Directions for this task
Could you give the records below again exactly as they stand?
*** Opening Record extracts ***
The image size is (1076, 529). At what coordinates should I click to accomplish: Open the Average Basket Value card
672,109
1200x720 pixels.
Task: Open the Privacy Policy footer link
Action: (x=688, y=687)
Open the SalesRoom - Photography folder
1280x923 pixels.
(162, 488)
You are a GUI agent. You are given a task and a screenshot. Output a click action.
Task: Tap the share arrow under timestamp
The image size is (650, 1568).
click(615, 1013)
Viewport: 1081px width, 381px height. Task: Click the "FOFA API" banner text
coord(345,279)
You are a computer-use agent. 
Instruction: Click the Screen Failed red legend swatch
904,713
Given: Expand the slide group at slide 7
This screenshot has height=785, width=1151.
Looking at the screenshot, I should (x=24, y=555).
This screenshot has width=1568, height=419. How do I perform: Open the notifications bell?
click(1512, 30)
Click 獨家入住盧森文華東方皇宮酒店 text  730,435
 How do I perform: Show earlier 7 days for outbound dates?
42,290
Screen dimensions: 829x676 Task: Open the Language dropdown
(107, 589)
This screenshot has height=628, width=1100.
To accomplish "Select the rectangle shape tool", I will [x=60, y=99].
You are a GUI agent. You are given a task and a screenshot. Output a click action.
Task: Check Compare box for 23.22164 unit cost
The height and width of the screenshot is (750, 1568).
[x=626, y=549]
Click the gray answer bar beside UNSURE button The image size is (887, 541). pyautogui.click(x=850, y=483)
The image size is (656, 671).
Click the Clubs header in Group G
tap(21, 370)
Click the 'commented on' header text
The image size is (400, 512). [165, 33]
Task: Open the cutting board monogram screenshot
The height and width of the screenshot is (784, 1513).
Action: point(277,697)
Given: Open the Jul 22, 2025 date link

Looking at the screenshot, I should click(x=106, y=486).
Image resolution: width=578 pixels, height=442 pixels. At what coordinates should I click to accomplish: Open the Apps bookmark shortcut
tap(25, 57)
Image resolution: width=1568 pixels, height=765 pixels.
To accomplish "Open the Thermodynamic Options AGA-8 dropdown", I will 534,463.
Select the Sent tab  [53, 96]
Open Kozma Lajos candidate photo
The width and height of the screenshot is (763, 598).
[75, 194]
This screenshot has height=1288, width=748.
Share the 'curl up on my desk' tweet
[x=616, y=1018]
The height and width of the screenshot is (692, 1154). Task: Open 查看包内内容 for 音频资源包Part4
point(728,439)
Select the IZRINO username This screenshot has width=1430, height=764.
*** Closing Record extracts ***
Response to this task
The image size is (1076, 529). At what coordinates should I click to accomplish: Open the Average Basket Value card
672,109
1200x720 pixels.
Task: Open the Privacy Policy footer link
Action: (x=688, y=687)
Open the SalesRoom - Photography folder
1280x923 pixels.
(162, 488)
You are a GUI agent. You are given a task and a screenshot. Output a click action.
Task: Tap the share arrow under timestamp
The image size is (650, 1568).
click(615, 1013)
Viewport: 1081px width, 381px height. Task: Click the "FOFA API" banner text
coord(345,279)
You are a computer-use agent. 
Instruction: Click the Screen Failed red legend swatch
904,713
Given: Expand the slide group at slide 7
This screenshot has height=785, width=1151.
Looking at the screenshot, I should (x=24, y=555).
This screenshot has width=1568, height=419. How do I perform: Open the notifications bell?
click(1512, 30)
Click 獨家入住盧森文華東方皇宮酒店 text  730,435
 How do I perform: Show earlier 7 days for outbound dates?
42,290
Screen dimensions: 829x676 Task: Open the Language dropdown
(107, 589)
This screenshot has height=628, width=1100.
To accomplish "Select the rectangle shape tool", I will [x=60, y=99].
You are a GUI agent. You are given a task and a screenshot. Output a click action.
Task: Check Compare box for 23.22164 unit cost
The height and width of the screenshot is (750, 1568).
[x=626, y=549]
Click the gray answer bar beside UNSURE button The image size is (887, 541). pyautogui.click(x=850, y=483)
The image size is (656, 671).
Click the Clubs header in Group G
tap(21, 370)
Click the 'commented on' header text
The image size is (400, 512). [165, 33]
Task: Open the cutting board monogram screenshot
The height and width of the screenshot is (784, 1513).
Action: point(277,697)
Given: Open the Jul 22, 2025 date link

Looking at the screenshot, I should click(x=106, y=486).
Image resolution: width=578 pixels, height=442 pixels. At what coordinates should I click to accomplish: Open the Apps bookmark shortcut
tap(25, 57)
Image resolution: width=1568 pixels, height=765 pixels.
To accomplish "Open the Thermodynamic Options AGA-8 dropdown", I will 534,463.
Select the Sent tab  [53, 96]
Open Kozma Lajos candidate photo
The width and height of the screenshot is (763, 598).
[75, 194]
This screenshot has height=1288, width=748.
Share the 'curl up on my desk' tweet
[x=616, y=1018]
The height and width of the screenshot is (692, 1154). Task: Open 查看包内内容 for 音频资源包Part4
point(728,439)
Select the IZRINO username This screenshot has width=1430, height=764.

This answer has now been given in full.